2月1日からJ-オイルミルズが1kg当たり40円以上値上げ

【ジャム】

2月1日からアヲハタが3〜7%値上げ

【ポテトチップス】

2月1日から湖池屋が6〜11%値上げ

【アルミホイル】

2月1日から東洋アルミエコー プロダクツが15%以上値上げ

【醤油・豆乳】

2月16日キッコーマンが醤油、豆乳を約4〜10%値上げ
3月1日からヤマサ醤油が醤油を約4〜10%値上げ
4月1日からマルサンアイが豆乳製品を約4〜8%値上げ

【マヨネーズ】

3月1日から味の素、キユーピーが約2〜10%値上げ

【チルド麺】

3月1日から日清食品チルドが6〜12%値上げ

【ドーナツ】

3月1日からミスタードーナツが税別価格を10〜50円値上げ

【タイヤ】

3月1日から住友ゴム工業が約10%値上げ
4月1日からブリヂストン、横浜ゴムが7〜10%値上げ

【コーヒー】

3月2日から味の素AGFが約20%値上げ

【ティッシュペーパー・トイレットペーパー】

3月22日から大王製紙が15%以上値上げ
4月1日から日本製紙クレシアが10%以上値上げ

【羽田・大阪・那覇空港の旅客施設利用料】

3月中に国内線で大人(12歳以上)1人あたり80〜120円値上げ

【味噌】

4月1日からハナマルキが5〜13%値上げ

【ドレッシング】

4月1日から日清オイリオ、ピエトロが3〜13%値上げ

【ケチャップ】

4月1日からカゴメが3〜9%値上げ

【ウイスキー】

4月1日からサントリーが5〜28%値上げ

【照明器具・蛍光灯】

4月1日からPanasonicが5〜30%値上げ

【バス・トイレ】

4月1日からLIXILが最大39%値上げ

【壁紙・カーテン】

4月1日からサンゲツが18〜24%値上げ

【首都高速道路通行料金】

4月1日から現状最大1,320円を1,950円に値上げ

【保険料】

4月1日から日本生命が平均1%値上げ

【グリーン車料金】

今春からJR東日本が約30%値上げ

「今年の特徴は前述したように、加工度合いが高い品目も値上げが実施されていくこと。2月から値上げが始まる各社の冷凍食品や、3月のドーナツ、4月のウイスキーなどは加工度合いが高い商品にあたります」

リストを見ると、食品に関しては、おおむね10%前後の値上げ幅であることがわかる。

一方で、「照明器具・蛍光灯」や「バス・トイレ」「壁紙・カーテン」などの項目は、値上げ幅の大きさが目立つが……。
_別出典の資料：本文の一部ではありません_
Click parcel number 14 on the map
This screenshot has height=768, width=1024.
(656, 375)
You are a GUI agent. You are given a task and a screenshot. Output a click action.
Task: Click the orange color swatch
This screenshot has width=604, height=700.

「これは、各ジャンルの購入傾向が関係しているといえます。食品は日々購入する必需品のようなもの。値上げしても急にメーカーの売り上げが半減するなどということはほとんどありません。しかし、家電や住宅に関する商品は毎日購入するものではなく単価も高いため、値上がりによって買ってもらえなくなる可能性が高くなります。そのため、販売個数が減っても利益が極端に減少しないように、あらかじめ値上げ幅を大きくする必要があるんです」

値上がりがわかっている商品は、計画的に買い物をしたほうがよさそうだ。しかし、給料の値上がりは一体いつになるのだろうかーー。